Für die jüngste, diesmal virtuelle Tagung des Euroscience Open Forum (ESOF) hatte die American Association for the Advancement of Sciences (AAAS) für den Abend des 4. September eine Expertenrunde zur Frage organisiert, wie die Integrität des Wissenschaftssystems unter dem derzeitigen Druck der Coronavirus-Pandemie bewahrt werden könne. Als Präsidentin einer wichtigen Forschungsförderorganisation war Katja Becker eingeladen. Moderiert von Rick Weiss, dem Direktor einer Informationsplattform für Wissenschaftsjournalisten bei der AAAS (SciLine), diskutierte sie mit Dominique Brossard, Professorin für Wissenschaftskommunikation an der University of Wisconsin-Madison, Sudip Parikh, CEO der AAAS und der auf Infektionskrankheiten spezialisierten Wissenschaftsjournalistin Helen Branswell.
Im Mittelpunkt standen die besonderen Herausforderungen, denen sich das im Regelfall gut eingespielte System von Wissensproduktion, Ergebniskontrolle und –veröffentlichung und schließlich der Rückkopplung von wissenschaftlicher Forschung in Politik und Gesellschaft derzeit ausgesetzt sieht. Eine besondere Rolle kommen dabei den Preprints zu, einem im Wissenschaftssystem bereits fest etablierten Biotop von noch nicht durch Peer Review überprüften und in qualitätsgesicherten Zeitschriften veröffentlichten Ergebnissen. Sie haben ihren Nutzen innerhalb des Systems durch einen sehr viel schnelleren und unmittelbaren Austausch von Ideen und Konzepten, bei geringen Risiken, denn die wissenschaftliche Community ist sich der Tatsache sehr bewusst, dass es sich nicht um gesicherte Erkenntnisse handelt.

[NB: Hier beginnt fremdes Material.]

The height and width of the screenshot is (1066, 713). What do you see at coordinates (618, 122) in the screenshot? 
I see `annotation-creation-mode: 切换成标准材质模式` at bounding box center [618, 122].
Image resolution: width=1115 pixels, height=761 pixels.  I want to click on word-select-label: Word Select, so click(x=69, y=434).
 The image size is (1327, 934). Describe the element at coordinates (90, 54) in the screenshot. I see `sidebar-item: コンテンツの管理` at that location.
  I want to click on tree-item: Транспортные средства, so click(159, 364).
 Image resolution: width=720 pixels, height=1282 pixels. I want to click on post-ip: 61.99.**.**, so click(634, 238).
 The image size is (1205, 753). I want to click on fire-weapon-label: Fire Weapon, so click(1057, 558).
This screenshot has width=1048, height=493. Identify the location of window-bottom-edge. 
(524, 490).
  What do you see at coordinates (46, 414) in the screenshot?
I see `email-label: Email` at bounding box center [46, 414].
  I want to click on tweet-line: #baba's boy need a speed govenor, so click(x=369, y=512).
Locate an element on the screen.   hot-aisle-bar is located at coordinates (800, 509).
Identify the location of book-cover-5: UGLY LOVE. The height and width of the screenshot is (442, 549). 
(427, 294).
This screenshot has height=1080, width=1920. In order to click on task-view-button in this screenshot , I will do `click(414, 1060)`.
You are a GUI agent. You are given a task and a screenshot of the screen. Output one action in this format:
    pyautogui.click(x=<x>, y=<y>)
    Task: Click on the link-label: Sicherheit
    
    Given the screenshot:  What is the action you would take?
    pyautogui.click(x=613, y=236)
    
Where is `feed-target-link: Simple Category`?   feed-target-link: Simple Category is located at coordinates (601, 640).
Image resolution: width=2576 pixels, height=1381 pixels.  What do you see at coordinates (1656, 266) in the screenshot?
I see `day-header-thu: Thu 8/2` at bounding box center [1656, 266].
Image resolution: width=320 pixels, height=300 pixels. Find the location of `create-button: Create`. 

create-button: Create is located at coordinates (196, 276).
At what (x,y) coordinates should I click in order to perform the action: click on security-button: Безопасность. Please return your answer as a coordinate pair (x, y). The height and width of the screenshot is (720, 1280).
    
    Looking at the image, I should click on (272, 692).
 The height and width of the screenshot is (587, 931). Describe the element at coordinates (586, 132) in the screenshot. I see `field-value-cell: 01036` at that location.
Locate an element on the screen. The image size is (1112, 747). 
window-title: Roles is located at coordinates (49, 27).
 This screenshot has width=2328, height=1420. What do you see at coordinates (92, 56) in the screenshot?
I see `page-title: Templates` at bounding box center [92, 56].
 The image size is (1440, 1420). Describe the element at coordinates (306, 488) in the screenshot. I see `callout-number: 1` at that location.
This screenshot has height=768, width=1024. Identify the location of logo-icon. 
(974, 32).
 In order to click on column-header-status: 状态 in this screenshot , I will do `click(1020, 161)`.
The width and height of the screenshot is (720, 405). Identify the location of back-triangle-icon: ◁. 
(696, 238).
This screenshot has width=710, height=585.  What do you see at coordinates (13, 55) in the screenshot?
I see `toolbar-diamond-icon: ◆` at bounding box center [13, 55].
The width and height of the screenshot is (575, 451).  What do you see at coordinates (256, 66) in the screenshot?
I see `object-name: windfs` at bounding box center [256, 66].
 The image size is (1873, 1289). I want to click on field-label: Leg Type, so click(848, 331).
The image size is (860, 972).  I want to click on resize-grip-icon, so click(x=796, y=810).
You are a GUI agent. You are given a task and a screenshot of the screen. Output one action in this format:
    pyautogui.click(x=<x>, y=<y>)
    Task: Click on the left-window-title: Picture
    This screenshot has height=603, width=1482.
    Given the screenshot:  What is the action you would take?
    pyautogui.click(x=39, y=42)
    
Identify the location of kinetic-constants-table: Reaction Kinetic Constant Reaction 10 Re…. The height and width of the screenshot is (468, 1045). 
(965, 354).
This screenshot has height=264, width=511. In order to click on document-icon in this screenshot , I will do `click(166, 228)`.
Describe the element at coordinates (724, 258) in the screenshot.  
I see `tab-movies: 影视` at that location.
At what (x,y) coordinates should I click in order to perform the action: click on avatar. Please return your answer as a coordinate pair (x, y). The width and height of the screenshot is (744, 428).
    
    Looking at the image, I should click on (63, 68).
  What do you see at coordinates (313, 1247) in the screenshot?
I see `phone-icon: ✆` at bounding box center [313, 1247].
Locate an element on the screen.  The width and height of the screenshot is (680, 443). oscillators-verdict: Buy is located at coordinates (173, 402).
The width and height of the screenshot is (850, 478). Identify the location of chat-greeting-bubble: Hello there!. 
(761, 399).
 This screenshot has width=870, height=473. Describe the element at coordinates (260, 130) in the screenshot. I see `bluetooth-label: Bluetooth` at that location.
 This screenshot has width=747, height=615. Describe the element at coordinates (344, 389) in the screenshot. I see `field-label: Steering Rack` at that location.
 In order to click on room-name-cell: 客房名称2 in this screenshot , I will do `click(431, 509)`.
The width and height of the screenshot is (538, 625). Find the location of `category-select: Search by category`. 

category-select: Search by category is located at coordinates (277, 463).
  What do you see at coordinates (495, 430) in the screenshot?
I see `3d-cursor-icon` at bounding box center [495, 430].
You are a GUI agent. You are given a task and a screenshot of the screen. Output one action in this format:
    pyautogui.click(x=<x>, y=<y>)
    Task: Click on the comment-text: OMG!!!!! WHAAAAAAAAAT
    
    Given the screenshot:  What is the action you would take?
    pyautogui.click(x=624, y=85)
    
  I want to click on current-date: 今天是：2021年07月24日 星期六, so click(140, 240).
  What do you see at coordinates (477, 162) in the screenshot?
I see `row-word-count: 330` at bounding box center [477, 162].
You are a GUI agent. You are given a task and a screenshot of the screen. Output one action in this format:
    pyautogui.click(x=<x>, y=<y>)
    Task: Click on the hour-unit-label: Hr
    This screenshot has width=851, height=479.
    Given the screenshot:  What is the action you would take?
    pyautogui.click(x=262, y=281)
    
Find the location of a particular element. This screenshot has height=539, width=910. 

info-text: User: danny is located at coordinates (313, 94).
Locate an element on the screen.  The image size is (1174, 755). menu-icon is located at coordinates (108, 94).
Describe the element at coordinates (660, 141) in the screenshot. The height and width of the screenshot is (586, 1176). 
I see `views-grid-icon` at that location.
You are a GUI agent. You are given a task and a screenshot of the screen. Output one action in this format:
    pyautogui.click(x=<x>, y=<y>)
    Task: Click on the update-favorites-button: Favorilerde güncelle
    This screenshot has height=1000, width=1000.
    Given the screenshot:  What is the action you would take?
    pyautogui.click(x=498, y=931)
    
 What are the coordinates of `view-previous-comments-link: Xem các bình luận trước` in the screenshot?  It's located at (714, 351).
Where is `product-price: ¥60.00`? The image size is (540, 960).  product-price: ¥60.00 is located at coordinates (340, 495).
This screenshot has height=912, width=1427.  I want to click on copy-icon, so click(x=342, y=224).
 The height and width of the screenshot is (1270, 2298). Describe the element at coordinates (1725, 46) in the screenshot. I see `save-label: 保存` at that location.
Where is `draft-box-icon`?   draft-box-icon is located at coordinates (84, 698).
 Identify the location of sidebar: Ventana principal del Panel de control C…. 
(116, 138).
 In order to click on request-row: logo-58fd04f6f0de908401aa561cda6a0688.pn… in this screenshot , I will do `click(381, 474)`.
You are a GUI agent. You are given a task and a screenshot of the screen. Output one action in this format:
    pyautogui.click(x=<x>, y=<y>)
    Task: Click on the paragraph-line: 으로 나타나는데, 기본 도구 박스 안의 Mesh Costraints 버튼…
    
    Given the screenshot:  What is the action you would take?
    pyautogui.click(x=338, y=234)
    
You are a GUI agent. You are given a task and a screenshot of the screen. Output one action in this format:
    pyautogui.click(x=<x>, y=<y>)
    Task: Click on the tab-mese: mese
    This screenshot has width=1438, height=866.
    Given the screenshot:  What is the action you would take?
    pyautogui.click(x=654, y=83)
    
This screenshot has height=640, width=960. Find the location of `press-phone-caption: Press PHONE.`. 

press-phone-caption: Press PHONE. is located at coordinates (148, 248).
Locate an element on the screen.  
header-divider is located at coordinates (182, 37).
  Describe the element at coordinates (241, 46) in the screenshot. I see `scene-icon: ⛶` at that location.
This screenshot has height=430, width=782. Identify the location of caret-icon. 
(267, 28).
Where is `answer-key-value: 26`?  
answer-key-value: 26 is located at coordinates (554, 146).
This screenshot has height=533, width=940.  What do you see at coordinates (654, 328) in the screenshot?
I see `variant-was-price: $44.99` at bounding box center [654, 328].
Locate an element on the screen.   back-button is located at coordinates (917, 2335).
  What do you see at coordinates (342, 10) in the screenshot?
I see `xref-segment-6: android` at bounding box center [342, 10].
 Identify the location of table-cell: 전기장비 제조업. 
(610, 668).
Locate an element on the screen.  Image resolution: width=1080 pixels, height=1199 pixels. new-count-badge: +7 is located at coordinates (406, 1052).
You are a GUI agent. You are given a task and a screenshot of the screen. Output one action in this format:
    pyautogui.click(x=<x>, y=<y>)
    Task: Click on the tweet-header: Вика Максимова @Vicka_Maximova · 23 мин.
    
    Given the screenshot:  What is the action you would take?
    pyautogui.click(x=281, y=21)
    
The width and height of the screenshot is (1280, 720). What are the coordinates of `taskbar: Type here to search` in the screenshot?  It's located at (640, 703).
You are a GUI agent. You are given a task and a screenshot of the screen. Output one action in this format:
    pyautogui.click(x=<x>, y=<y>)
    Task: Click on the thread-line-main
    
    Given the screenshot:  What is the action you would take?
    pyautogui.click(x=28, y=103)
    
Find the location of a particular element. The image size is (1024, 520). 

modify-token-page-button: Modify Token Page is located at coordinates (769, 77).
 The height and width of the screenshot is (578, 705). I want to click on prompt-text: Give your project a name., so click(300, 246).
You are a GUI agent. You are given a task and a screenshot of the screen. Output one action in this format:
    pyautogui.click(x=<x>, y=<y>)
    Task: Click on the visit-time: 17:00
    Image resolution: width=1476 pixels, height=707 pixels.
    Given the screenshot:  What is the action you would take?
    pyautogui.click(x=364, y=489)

Bereits bei der Wissenschaftspresse verschwindet dieser Erkenntnisvorbehalt allerdings rasch, vor allem, wenn sich aus Preprints öffentlichkeitswirksame oder gar politisch instrumentalisierbare „Stories“ für stark überhitzte Themenfelder wie Covid-19 stricken lassen, wofür Branswell einige Beispiele auflistete. Die Pandemie, so Becker, gehe auf diese Weise mit einer „Epidemie der Falschinformationen“ einher, der die Wissenschafts- und auch Förderorganisationen mit Hilfe von verantwortungsbewussten Journalisten sowie den Wissenschaftskommunikatoren wie AAAS und ESOF entschieden entgegentreten müssten. Brossard gab zu bedenken, dass im Wissenschaftsjournalismus hohe Sorgfaltsstandards üblich seien, doch komme es an den Rändern unter mittlerweile auch ökonomischem Druck jetzt häufiger zu Schnellschüssen, die sich in den sozialen Medien dann in Sekundenschnelle verbreiteten. Journalisten bedienen sich auf den zahlreichen Preprint-Servern, finden interessante Vermutungen bzw. Teilerkenntnisse und bauen sie zu einer „gesicherten Erkenntnis“ zusammen. Diese Prozesse, so Parikh, verselbstständigten sich gerade in Zeiten wie diesen wegen eines öffentlichen Informationsbedarfs, der weder Geduld noch inhaltliche Trennschärfe eines wissenschaftlichen Diskurses aufbringe.
Wenngleich für eine Organisation wie die DFG, so Becker, der auf rasche Ergebnisse ausgerichtete Druck von Öffentlichkeit und Politik bei den Förderentscheidungen keine Rolle spiele, sei es dennoch auch für die DFG von höchstem Interesse, dass das Vertrauen in wissenschaftliche Forschung nicht durch ungesicherte Erkenntnisse oder gar Falschinformationen untergraben werde. Nur durch eine der Verantwortung angemessene Sorgfalt im Umgang mit wissenschaftlichen Vermutungen oder noch ungesicherten Erkenntnissen, da waren sich alle Diskussionsteilnehmer einig, könne das essentielle Vertrauen in das Wissenschaftssystem und seine Methoden erhalten bleiben. Hier bestehe ein großer und derzeit akuter Schulungsbedarf.